Selection and Screening of DNA Aptamers for Inorganic Nanomaterials

Searching for DNA sequences that can strongly and selectively bind to inorganic surfaces is a long‐standing topic in bionanotechnology, analytical chemistry and biointerface research. This can be achieved either by aptamer selection starting with a very large library of ≈10 14 random DNA sequences, or by careful screening of a much smaller library (usually from a few to a few hundred) with rationally designed sequences. Unlike typical molecular targets, inorganic surfaces often have quite strong DNA adsorption affinities due to polyvalent binding and even chemical interactions. This leads to a very high background binding making aptamer selection difficult. Screening, on the other hand, can be designed to compare relative binding affinities of different DNA sequences and could be more appropriate for inorganic surfaces. The resulting sequences have been used for DNA‐directed assembly, sorting of carbon nanotubes, and DNA‐controlled growth of inorganic nanomaterials.

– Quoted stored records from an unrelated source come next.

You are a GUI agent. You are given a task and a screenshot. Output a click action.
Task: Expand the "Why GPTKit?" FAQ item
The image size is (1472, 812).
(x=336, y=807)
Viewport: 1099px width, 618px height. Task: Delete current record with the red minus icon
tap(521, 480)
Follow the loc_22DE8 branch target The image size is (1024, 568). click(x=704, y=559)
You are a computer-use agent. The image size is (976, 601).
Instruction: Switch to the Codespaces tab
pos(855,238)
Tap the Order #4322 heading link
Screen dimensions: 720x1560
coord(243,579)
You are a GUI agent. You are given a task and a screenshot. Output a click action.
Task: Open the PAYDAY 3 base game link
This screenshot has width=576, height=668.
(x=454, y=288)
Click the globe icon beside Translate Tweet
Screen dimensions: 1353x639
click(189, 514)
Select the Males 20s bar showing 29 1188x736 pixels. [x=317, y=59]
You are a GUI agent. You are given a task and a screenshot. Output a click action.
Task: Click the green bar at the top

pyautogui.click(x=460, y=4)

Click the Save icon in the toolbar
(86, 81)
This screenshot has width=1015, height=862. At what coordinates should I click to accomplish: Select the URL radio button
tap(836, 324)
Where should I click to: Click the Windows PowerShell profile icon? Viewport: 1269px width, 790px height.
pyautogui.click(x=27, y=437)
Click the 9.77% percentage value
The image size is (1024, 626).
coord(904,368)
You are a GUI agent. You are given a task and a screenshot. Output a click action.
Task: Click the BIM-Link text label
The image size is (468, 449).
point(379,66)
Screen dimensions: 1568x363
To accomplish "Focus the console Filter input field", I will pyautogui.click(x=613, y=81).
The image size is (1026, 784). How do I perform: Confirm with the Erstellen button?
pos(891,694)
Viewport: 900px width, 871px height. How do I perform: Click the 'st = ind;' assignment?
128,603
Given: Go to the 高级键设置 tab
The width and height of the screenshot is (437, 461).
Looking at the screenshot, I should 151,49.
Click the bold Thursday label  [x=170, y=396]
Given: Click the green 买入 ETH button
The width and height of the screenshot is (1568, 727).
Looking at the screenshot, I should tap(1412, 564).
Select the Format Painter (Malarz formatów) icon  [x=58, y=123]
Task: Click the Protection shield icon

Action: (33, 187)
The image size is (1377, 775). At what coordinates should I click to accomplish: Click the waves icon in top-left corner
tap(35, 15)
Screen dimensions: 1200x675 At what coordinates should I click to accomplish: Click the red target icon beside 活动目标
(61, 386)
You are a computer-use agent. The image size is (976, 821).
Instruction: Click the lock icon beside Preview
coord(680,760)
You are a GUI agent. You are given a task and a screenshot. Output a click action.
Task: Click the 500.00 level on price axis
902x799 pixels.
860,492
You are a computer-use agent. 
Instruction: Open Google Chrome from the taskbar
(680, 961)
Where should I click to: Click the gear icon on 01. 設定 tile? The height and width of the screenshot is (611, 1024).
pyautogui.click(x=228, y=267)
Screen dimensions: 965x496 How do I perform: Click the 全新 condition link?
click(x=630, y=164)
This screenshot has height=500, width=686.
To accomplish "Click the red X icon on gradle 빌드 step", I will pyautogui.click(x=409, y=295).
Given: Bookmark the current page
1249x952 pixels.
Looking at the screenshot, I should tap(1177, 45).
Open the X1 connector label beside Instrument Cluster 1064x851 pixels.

It was recently discovered that poly‐cytosine (C) DNA can strongly bind to a diverse range of nanomaterials including nanocarbons (graphene oxide and carbon nanotubes), various metal oxides and transition‐metal dichalcogenides. In this Concept article, we articulate the need for screening and potential artifacts associated with traditional aptamer selection methods for inorganic surfaces. Representative examples of application are discussed, and a few future research opportunities are proposed towards the end of this article.